Arctic (2018): 5 out of 10: A well-acted movie about one man’s struggle after a plane crash in the Arctic.
The Good: Mads Mikkelsen (best known in this household for his role as baddie Le Chiffre in Daniel Craig’s first James Bond outing Casino Royale) is good as the stranded pilot in the arctic. This is very fortunate, as while there are three actors listed in the credits, one is dead and the other is in a coma. (This is barely a spoiler. When you are watching a movie about a man struggling to survive in the Arctic, one can easily suppose that the rescue helicopter that shows up ten minutes into the film will meet an unfortunate end.)
The Bad: You know, for a movie about a guy struggling to survive in the Arctic, he doesn’t seem to struggle all that much. He has shelter from his roomy crashed plane; he has ice fishing; and, despite some frostbitten toes shown early on, he seems in pretty good health. Plus, it is the height of summer. I half expected to see holidaymakers with their tents and their fishing rods every time he crests a new hill.
After the rescue helicopter crashes, he has fresh supplies (The crashed helicopter breaks all Hollywood conventions by not blowing up in a big orange fireball) and a new friend. Well, a lady (Maria Thelma Smáradóttir) who doesn’t speak English and goes in and out of a coma and honestly, whose role could have been played by a store mannequin or a painted volleyball.

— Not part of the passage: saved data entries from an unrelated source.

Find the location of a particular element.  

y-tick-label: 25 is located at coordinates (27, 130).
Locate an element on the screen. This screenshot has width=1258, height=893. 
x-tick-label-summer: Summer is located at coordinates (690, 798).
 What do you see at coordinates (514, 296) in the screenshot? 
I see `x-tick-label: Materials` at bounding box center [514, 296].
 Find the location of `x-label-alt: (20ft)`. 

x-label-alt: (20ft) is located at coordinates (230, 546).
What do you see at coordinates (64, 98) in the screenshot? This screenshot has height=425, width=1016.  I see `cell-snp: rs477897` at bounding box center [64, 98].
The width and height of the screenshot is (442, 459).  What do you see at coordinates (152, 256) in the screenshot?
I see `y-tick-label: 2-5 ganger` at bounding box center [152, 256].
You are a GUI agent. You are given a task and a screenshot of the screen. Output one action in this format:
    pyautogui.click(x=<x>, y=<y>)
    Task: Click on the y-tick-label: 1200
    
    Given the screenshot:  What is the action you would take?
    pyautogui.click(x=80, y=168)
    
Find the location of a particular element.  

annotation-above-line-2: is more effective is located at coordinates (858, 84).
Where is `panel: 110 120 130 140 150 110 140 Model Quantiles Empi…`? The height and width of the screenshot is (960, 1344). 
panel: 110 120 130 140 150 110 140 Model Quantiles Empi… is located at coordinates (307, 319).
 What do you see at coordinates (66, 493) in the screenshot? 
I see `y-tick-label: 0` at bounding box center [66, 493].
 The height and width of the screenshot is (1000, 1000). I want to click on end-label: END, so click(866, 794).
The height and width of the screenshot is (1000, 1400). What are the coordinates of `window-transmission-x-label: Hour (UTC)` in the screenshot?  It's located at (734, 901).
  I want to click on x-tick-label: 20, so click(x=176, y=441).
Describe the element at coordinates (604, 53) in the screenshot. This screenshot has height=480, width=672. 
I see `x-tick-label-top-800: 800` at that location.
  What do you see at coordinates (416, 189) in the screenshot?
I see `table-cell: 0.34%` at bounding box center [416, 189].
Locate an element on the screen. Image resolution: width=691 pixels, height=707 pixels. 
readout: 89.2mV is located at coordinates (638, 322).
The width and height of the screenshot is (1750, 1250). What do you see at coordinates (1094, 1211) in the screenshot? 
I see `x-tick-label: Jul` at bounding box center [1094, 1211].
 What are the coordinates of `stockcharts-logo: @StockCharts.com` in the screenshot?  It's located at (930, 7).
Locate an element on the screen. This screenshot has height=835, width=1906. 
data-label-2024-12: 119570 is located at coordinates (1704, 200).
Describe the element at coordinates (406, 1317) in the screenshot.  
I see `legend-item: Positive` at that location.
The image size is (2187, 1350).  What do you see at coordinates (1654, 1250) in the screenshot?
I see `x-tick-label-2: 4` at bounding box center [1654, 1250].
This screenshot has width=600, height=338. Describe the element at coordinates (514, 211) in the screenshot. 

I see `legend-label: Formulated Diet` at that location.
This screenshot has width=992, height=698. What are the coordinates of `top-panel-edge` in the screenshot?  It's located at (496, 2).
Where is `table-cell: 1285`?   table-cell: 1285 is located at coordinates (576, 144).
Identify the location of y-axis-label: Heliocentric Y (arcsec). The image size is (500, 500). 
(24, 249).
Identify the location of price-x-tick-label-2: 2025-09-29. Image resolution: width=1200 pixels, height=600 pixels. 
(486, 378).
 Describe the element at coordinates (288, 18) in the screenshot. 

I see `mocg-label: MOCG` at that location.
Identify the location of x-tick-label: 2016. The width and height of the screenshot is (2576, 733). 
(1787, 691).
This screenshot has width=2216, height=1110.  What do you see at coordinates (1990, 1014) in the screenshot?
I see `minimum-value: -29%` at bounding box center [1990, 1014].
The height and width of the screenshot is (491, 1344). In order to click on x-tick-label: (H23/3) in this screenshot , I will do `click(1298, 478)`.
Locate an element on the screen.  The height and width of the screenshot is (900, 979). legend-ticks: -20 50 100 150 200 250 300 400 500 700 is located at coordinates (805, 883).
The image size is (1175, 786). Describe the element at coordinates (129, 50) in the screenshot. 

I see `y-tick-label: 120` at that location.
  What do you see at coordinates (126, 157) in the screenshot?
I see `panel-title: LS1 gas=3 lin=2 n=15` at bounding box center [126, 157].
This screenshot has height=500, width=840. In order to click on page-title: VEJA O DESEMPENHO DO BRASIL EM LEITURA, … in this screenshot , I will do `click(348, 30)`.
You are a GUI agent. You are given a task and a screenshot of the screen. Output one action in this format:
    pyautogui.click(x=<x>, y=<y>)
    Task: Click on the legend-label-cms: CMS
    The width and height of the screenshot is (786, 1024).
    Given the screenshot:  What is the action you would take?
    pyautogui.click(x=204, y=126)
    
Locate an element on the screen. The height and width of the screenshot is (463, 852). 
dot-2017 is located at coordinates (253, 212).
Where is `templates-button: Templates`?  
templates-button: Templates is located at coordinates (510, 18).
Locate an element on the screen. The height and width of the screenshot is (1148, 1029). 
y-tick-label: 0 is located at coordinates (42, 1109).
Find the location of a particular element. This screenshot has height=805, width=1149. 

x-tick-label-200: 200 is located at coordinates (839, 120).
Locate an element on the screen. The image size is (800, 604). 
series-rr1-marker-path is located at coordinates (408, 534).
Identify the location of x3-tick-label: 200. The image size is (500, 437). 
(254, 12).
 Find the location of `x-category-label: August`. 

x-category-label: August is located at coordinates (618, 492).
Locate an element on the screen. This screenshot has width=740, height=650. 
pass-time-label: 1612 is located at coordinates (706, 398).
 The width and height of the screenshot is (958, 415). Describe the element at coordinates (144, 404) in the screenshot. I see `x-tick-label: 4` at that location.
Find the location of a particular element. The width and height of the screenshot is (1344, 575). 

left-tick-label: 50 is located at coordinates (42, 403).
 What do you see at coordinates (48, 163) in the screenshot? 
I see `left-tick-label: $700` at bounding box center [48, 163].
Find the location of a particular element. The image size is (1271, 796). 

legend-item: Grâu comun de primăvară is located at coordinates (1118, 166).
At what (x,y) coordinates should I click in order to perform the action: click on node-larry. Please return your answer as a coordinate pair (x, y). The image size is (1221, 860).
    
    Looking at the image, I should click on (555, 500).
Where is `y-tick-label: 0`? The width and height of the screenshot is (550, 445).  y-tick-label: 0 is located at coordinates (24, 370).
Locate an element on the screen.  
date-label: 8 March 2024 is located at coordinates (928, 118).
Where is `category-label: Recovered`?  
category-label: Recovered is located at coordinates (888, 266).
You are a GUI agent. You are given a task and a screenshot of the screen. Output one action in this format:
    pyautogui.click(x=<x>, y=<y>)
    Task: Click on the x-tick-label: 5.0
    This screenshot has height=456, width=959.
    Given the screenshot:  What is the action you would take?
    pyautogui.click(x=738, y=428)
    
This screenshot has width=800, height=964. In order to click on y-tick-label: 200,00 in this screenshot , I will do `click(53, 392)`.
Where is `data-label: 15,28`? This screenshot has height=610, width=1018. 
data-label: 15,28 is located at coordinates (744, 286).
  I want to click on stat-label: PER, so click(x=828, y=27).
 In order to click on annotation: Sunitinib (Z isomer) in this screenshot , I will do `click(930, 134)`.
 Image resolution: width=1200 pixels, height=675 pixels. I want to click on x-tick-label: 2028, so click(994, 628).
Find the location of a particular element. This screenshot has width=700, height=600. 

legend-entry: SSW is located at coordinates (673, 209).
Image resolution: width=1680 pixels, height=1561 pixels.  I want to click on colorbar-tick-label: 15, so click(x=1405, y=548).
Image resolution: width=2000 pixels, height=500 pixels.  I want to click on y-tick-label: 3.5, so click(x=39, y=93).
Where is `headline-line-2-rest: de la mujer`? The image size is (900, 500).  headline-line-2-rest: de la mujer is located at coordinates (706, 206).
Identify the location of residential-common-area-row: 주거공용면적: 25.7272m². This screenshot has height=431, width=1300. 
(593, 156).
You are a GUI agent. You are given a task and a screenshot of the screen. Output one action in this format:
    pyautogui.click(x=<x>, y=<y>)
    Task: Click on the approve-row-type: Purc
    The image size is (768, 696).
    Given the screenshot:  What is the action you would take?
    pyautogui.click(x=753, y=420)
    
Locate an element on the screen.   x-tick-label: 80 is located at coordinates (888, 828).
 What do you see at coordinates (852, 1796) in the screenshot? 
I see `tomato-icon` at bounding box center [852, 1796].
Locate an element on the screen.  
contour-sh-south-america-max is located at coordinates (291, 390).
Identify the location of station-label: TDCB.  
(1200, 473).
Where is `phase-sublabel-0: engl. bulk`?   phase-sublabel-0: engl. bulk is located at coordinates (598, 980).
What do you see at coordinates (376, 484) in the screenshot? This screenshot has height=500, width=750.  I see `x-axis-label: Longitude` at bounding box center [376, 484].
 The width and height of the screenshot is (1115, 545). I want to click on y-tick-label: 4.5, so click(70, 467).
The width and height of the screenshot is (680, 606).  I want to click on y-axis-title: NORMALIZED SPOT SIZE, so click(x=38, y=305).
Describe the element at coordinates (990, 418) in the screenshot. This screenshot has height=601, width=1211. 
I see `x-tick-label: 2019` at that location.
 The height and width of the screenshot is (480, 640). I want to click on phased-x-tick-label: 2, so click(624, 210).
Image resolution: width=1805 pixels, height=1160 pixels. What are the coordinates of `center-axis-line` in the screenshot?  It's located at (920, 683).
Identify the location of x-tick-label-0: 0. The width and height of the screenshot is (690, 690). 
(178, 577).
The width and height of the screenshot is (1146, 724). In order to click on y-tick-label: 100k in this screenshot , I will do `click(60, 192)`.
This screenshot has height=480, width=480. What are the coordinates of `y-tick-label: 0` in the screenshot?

There is never a sense that the struggle is going to the next level. The idea of eating the dead pilot never comes up. Why would it? He has plenty of food. I have been on camping trips more dicey than Mads Mikkelsen’s predicament.
The Ugly: A little after the helicopter crash, Mads Mikkelsen decides to go to a Weather station/ Ranger cabin about a day or so north of his crash site. This begs all the questions. First, you just had a helicopter crash from a completely different organization that should at least double the number of rescuers looking for you and with two crash sites basically next to each other, you are much easier to find. (You know, for all the SOSs in the snow and signal fires, you know what really sticks out in the tundra. A plane crash. People will stop and check out the multiple downed aircraft.)
The movie tries to give reasons for leaving (perhaps the coma girl is getting worse and there is a polar bear around that has been eyeing that stash of fish.) But it makes zero sense in reality. Why didn’t he go from the get-go? Why leave now? I mean winter is coming, but the weather is relatively pleasant and heck, you even have that wind-up transponder you were using at the beginning of the film but seemed to have forgotten about (Maybe the polar bear ate it).
In Conclusion: This is a movie you can watch while doing the dishes. You know there is a reason that they gave Tom Hanks a volleyball to talk to in Cast Away. It gives the movie something to be about between the plane crash and the rescue. Artic never seems to grasp this, so Mads spends most of his day silent when there is a perfectly good coma victim to chat up.